L’avesse compiuto, per dire, il Ministro degli esteri russo Sergej Lavrov, un gesto come quello del suo omologo britannico David Cameron, recatosi in “visita di lavoro” da Donald Trump in USA, intrattenendosi – magari – in Germania, con Sahra Wagenknecht, per di più alla vigilia delle elezioni, il coro liberal avrebbe subitamente gridato alle «interferenze russe nei processi democratici dei paesi liberi».
Ma fatto tra “alleati”, per di più di estrazione anglosassone, la cosa rientra nella normalità e, trattandosi della “democratica Ucraina aggredita dal dispotismo russo”, la faccenda diventa addirittura “doverosa”, dato che quei testardi di repubblicani yankee non si decidono a sbloccare i fondi per la junta nazigolpista di Kiev.
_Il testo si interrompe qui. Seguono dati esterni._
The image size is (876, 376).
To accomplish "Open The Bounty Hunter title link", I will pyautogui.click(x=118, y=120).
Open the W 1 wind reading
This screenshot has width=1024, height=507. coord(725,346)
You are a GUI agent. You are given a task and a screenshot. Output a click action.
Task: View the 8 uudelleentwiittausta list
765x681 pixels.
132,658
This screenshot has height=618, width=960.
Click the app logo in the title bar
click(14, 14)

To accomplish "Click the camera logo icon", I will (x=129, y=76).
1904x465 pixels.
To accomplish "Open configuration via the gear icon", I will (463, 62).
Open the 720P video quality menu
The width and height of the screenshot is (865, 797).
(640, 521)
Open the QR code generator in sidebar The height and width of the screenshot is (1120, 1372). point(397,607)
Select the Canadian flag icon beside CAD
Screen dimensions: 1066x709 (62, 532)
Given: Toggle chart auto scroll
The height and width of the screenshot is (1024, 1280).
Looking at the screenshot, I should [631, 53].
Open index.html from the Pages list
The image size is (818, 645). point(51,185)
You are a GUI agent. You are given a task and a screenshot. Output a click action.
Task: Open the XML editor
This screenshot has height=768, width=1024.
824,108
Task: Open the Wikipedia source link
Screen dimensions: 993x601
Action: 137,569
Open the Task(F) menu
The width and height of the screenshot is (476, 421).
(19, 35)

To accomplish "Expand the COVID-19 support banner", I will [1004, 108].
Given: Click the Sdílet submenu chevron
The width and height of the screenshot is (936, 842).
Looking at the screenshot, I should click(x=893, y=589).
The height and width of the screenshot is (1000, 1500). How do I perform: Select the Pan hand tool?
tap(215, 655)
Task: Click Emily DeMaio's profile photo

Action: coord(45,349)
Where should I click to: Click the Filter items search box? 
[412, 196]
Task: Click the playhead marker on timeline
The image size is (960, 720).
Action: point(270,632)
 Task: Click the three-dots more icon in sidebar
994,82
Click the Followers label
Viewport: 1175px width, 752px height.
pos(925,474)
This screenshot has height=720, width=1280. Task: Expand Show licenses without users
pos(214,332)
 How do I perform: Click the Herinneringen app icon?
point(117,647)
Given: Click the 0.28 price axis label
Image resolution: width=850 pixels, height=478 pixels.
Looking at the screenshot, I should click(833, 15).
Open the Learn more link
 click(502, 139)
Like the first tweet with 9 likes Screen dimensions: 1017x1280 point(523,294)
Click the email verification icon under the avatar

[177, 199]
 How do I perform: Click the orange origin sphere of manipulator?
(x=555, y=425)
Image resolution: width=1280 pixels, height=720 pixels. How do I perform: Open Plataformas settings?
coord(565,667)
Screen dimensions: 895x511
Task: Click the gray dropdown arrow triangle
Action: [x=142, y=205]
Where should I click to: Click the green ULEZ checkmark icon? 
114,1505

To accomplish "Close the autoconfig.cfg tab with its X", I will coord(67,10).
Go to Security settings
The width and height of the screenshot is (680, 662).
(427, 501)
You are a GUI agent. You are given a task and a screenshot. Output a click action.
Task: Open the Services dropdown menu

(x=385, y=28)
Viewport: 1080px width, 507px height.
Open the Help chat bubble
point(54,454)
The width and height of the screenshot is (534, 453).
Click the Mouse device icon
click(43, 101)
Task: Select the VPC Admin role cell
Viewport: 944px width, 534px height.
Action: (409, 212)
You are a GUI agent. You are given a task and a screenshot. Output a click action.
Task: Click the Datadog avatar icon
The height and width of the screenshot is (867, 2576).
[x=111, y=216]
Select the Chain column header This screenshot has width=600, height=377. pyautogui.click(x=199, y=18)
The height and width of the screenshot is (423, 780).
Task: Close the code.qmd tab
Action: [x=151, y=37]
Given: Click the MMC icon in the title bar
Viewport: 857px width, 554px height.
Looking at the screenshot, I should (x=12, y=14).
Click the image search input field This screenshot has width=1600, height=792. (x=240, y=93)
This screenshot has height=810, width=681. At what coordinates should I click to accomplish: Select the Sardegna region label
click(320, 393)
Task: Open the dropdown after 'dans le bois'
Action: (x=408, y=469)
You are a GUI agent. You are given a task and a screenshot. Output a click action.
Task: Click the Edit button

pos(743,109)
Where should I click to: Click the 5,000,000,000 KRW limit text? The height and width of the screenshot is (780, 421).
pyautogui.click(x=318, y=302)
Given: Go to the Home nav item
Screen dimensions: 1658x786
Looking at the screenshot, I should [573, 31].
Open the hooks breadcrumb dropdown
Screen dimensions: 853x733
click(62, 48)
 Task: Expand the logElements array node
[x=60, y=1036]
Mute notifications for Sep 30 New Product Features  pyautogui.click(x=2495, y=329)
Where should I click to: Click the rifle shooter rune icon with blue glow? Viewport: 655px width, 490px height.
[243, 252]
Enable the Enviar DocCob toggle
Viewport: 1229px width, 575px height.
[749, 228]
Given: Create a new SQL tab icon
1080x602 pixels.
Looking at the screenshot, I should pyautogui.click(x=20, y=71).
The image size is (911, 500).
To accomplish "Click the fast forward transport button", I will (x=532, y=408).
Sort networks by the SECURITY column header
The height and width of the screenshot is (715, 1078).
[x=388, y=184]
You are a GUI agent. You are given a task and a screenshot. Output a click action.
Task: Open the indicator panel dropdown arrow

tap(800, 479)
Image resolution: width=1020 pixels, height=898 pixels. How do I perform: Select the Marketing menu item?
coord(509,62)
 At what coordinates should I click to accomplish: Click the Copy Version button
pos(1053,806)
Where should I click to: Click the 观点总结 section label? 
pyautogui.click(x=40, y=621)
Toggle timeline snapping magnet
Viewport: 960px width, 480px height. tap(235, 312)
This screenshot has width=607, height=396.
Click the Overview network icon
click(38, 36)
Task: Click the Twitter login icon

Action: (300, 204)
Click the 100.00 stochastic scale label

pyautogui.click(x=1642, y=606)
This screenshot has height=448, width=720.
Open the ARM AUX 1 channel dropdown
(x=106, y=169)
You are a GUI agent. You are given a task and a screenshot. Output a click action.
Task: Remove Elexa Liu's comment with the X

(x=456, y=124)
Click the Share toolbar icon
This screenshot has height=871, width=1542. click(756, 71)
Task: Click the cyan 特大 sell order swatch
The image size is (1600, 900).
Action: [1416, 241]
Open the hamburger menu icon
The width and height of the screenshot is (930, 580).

E poi, gli “alleati” europeisti già danno Joe Biden per liquidato e dunque, essendo la cosa della massima urgenza, più pratico trattare direttamente col probabile prossimo presidente USA.
C’è quantomeno da tentare di dar continuità a quel fiume di soldi che, in larghissima parte ha preso e prende la strada Occidente-Ucraina (a scapito beninteso non dei capitali occidentali, bensì delle spese sociali delle masse popolari), ma che non ha tralasciato il percorso Kiev-Cipro-Kiev.
È il caso, di cui parla ora il Comitato investigativo russo, del coinvolgimento, quantomeno finanziario, di alti papaveri USA, NATO e della Burisma Holding – la società di estrazione e commercio di idrocarburi, con sede legale a Cipro e in cui almeno dal 2014 al 2019 è rimasto annidato Hunter Biden, figlio di Joe – anche negli attentati terroristici organizzati o compiuti dai nazisti ucraini o loro addentellati.
Anche per questo, là a Ovest, si è affannosamente puntato il dito sui “fanatici islamisti” per l’attentato al “Krokus” di Krasnogorsk: era indispensabile cercar di indirizzare la cosiddetta opinione pubblica nel verso “giusto”.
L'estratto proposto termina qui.